__TASK GOAL__. Pictures are to be dropped, and only the lines from the one containing "Instruction: Click the" through the end of the data below are to be reproduced as written.

__Stored items__.

● ● ● ● ● ● ●

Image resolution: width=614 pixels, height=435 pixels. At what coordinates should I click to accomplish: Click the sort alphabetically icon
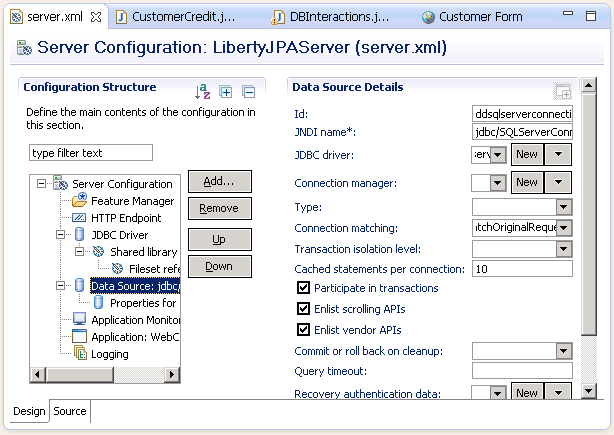pos(203,91)
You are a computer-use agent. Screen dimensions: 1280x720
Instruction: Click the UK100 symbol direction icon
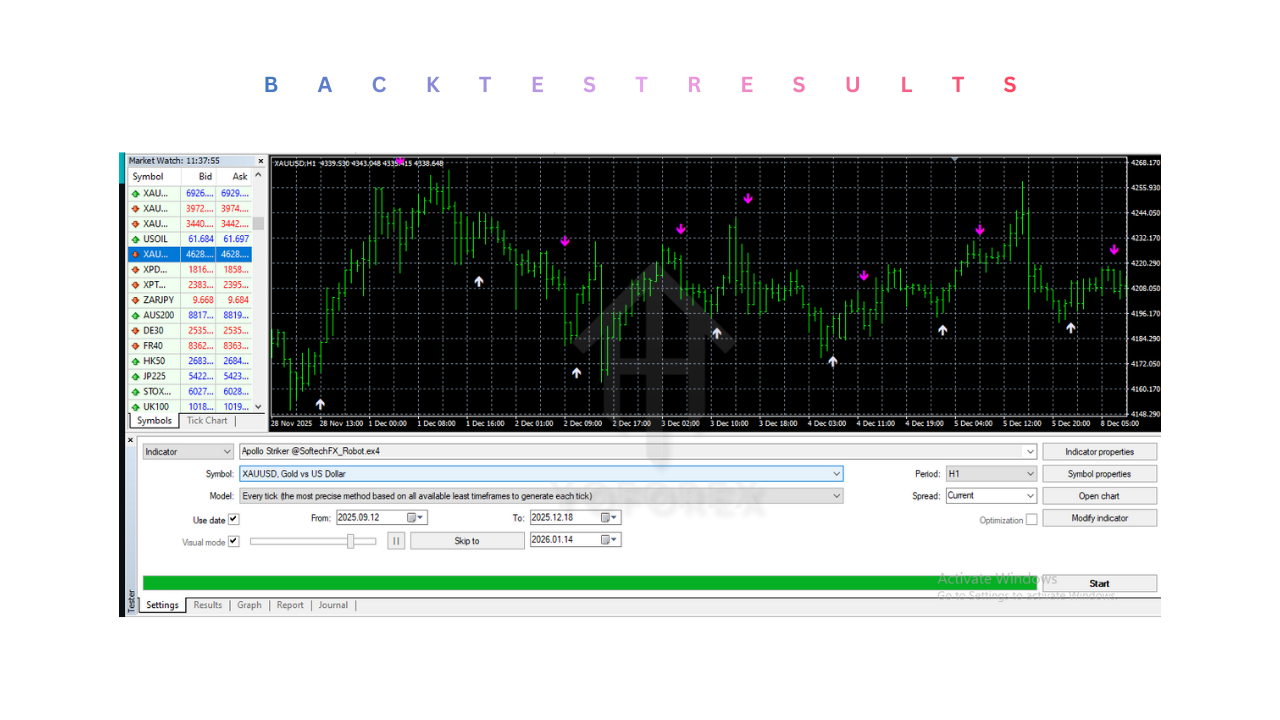(135, 407)
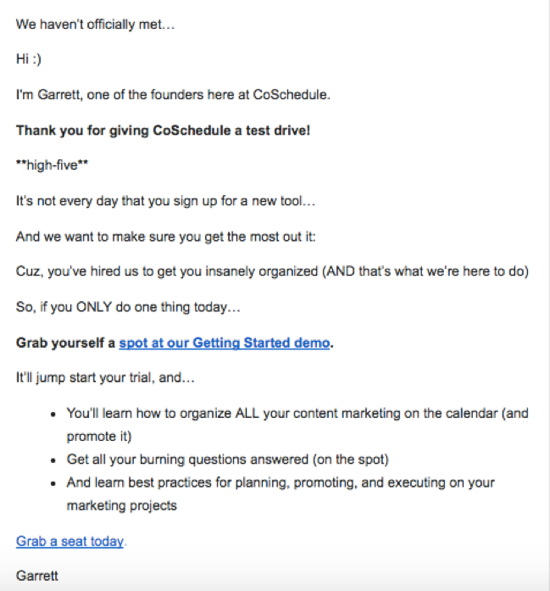Click the 'Garrett' signature at the bottom
Image resolution: width=550 pixels, height=591 pixels.
coord(37,576)
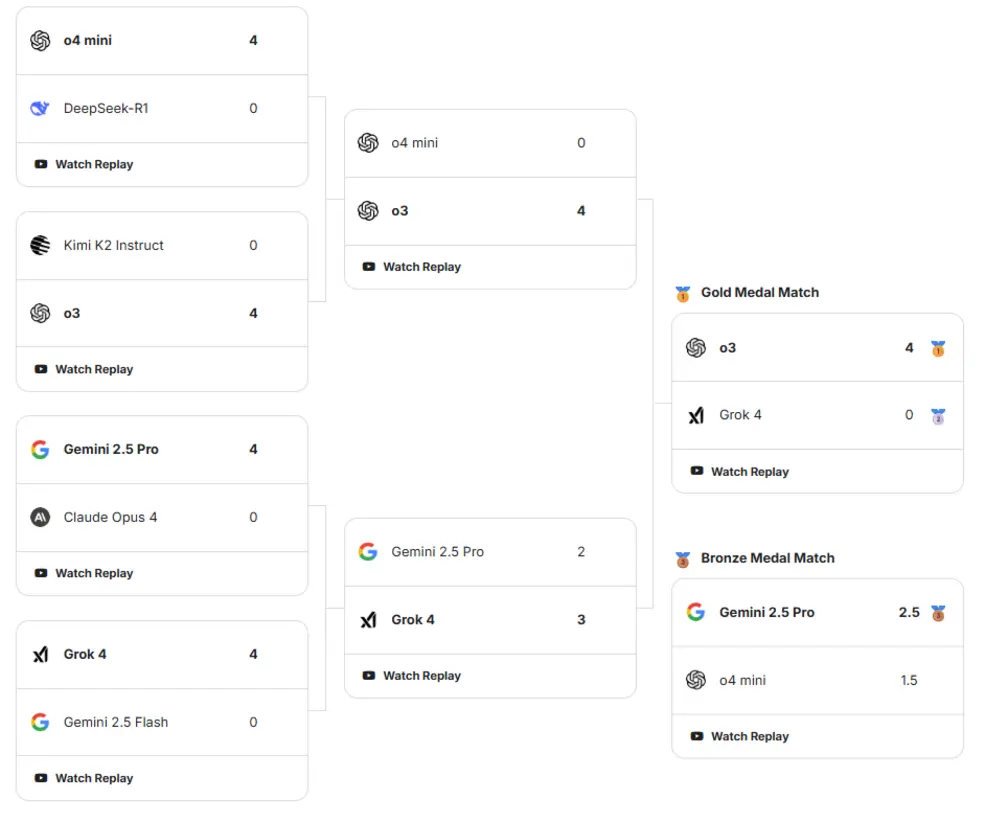Viewport: 985px width, 822px height.
Task: Click the bronze medal beside Gemini 2.5 Pro's 2.5 score
Action: pos(938,613)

● ● ● ● ● ● ●

__YOUR SOLUTION__.
Instruction: Click the UK100 symbol direction icon
(135, 407)
Click the 'Garrett' signature at the bottom
Image resolution: width=550 pixels, height=591 pixels.
coord(37,576)
Viewport: 985px width, 822px height.
Task: Click the bronze medal beside Gemini 2.5 Pro's 2.5 score
Action: pos(938,613)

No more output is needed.